SUPPLIED TEXT ::
"""


    My long comment is to show how much our family has gained by a pet that should not have lived twice, but has given us nearly two decades of love. Yes, she’s prickly, and things must be done on her terms or she has no difficulty telling us with voice and claws that she “is not amused”. However, who of us in a “family” doesn’t have issues–hers are just ones relating to extended trust issues, and completely understandable. But the best side of her prickliness is that she’s also extremely self-sufficient, knows what she wants and is a pro at achieving it, does not hover and is great at giving people space when they need it.

    Animals who have already experienced what it means to “not be wanted” are the best at showing you how glad they are that you invited them into your life.

"""

Saved data entries ::
"""

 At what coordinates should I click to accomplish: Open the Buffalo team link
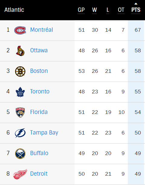[39, 153]
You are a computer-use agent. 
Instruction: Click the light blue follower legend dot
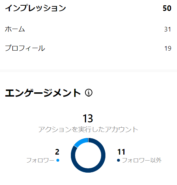[58, 160]
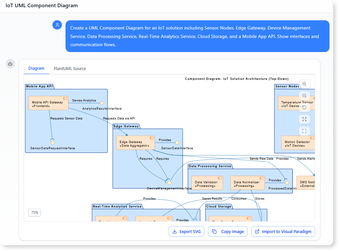
Task: Click the user avatar icon beside the prompt
Action: [57, 25]
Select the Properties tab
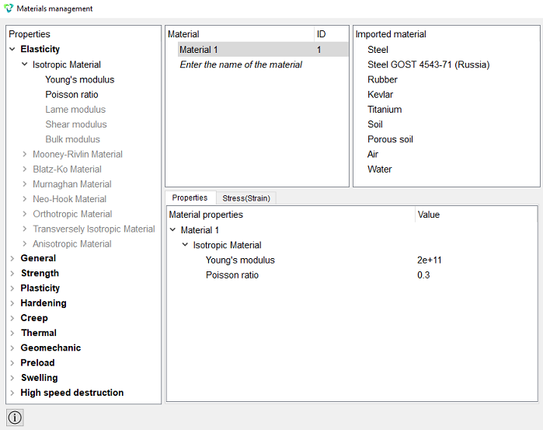The width and height of the screenshot is (543, 430). click(190, 198)
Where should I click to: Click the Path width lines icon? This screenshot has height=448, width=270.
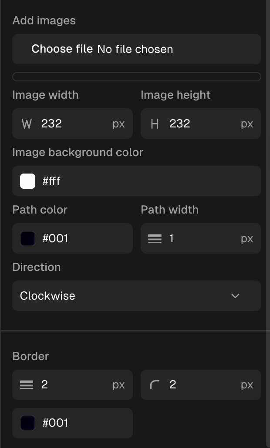[x=155, y=238]
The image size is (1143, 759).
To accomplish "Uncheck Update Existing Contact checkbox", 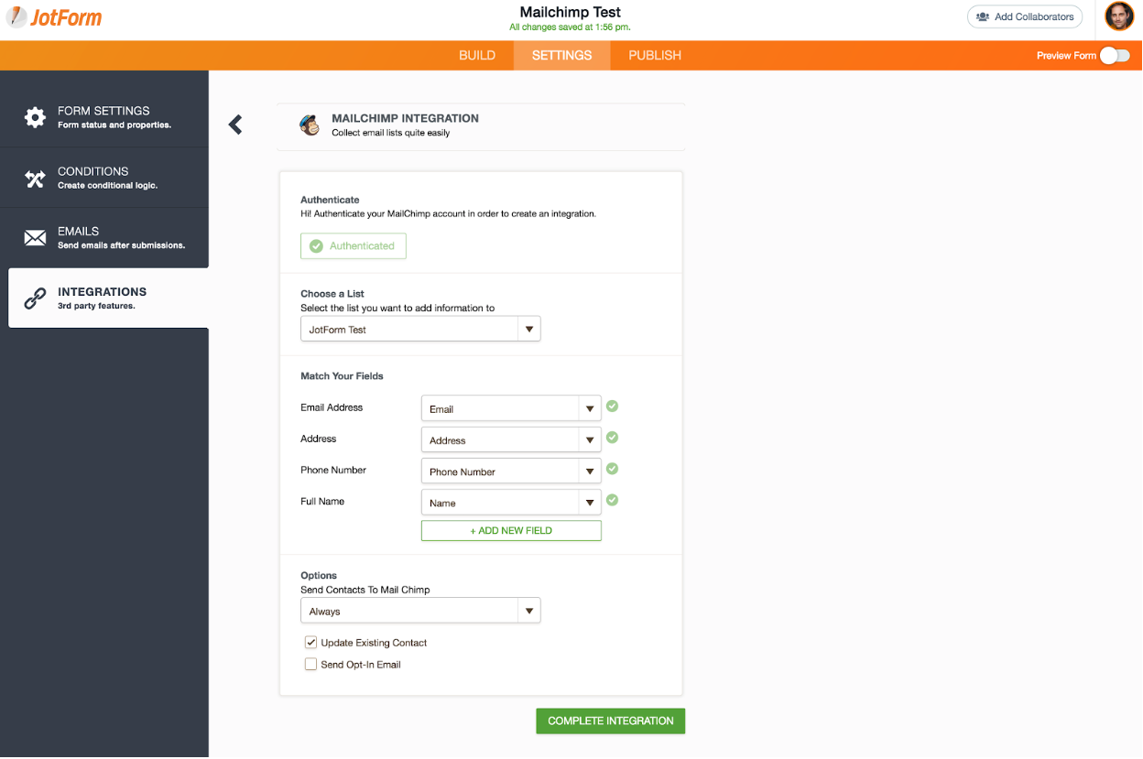I will pos(311,643).
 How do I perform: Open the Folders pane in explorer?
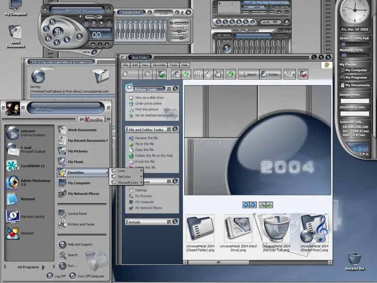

"""

QUESTIONS ON THE MATERIAL ::
- a) According to the pet comment, how long has the pet given the family love?
- b) Proceed with the pet comment from the point at which it stops.
The listing was drawn from a separate source unrelated to the text.

ANSWERS TO THE PROBLEMS ::
- a) Nearly two decades.

- b)
  3. The “less adoptable” pet we took into our lives came at a time when we’d just lost our senior Dachshund twins. I like to think that they sent him to us because we were grieving and he needed a home. I pulled Gus from the shelter for Dachshund rescue. He was a probably 10-years old standard Dachshund who walked like a drunken truck driver. (I imagine he had had back problems before.) But he had that wonderful Dachshund personality and walked right into our hearts. I hate to think what we’d have missed–the joy and humor this little guy brought into our lives–if we hadn’t decided to get him out of the shelter. We had 6 great years together and we still miss his “big smile” so much. There will never be another Gus.

    • “A drunken truck driver…” That truly conjures an image of the little guy. So glad you had 6 years with Gus, but three times that wouldn’t be enough time, would it? *sigh*

  4. I guess you could include ferals in this list. All of my present cats are either retired ferals or the offspring of ferals. They can be quite different from normally domesticated cats but they are worth the trouble. They’ve taught me so much about feline behavior, I sometimes feel as if I have a PhD in feral cat-ology! It took 12 years before Effie (Ineffable) finally let me touch her but those last four years of her life were a wonderful gift.

    Additionally I have lived with a “tripod” (Hobby, Effie’s sister) and a cat with muscular dystrophy (Zeit Geist).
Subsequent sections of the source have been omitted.